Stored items
——
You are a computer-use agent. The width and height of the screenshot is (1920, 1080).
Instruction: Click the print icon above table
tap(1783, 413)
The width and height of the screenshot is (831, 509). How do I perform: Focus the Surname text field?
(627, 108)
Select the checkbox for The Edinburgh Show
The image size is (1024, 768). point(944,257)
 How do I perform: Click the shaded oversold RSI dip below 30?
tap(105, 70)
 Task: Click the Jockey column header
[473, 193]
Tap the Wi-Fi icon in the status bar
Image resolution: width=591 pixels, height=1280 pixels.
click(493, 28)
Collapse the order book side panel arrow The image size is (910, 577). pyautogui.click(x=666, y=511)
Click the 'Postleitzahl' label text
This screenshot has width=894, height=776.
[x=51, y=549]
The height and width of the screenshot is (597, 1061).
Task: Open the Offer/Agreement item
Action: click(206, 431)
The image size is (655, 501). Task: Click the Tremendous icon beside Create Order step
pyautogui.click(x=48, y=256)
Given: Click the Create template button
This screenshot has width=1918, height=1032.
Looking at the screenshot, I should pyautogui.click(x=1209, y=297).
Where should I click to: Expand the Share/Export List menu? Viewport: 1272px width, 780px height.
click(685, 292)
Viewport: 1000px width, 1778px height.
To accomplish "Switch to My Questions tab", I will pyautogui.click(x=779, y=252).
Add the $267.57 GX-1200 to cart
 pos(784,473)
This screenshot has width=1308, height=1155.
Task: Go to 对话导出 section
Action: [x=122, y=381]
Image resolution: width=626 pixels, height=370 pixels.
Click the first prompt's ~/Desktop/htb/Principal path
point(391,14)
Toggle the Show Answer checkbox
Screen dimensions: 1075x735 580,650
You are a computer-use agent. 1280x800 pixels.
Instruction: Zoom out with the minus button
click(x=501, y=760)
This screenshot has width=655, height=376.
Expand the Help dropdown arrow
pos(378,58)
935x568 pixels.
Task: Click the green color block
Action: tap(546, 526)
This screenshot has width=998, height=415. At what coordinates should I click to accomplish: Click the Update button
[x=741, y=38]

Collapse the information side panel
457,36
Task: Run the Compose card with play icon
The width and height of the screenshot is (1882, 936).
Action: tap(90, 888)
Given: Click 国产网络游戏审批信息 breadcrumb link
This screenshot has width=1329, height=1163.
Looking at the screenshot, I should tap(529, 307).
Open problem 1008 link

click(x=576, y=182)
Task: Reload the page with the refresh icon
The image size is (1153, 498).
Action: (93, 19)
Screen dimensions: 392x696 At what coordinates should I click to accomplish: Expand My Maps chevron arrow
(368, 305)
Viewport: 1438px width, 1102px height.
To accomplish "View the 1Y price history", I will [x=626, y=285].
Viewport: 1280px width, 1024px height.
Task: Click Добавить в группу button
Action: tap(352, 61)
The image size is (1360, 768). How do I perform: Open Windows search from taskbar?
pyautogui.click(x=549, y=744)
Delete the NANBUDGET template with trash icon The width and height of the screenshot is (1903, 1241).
——
■ **Your goal**: Please copy each line of the entries in which the word "agent" shows up.

■ **Result for this task**:
You are a computer-use agent. The width and height of the screenshot is (1920, 1080).
You are a computer-use agent. 1280x800 pixels.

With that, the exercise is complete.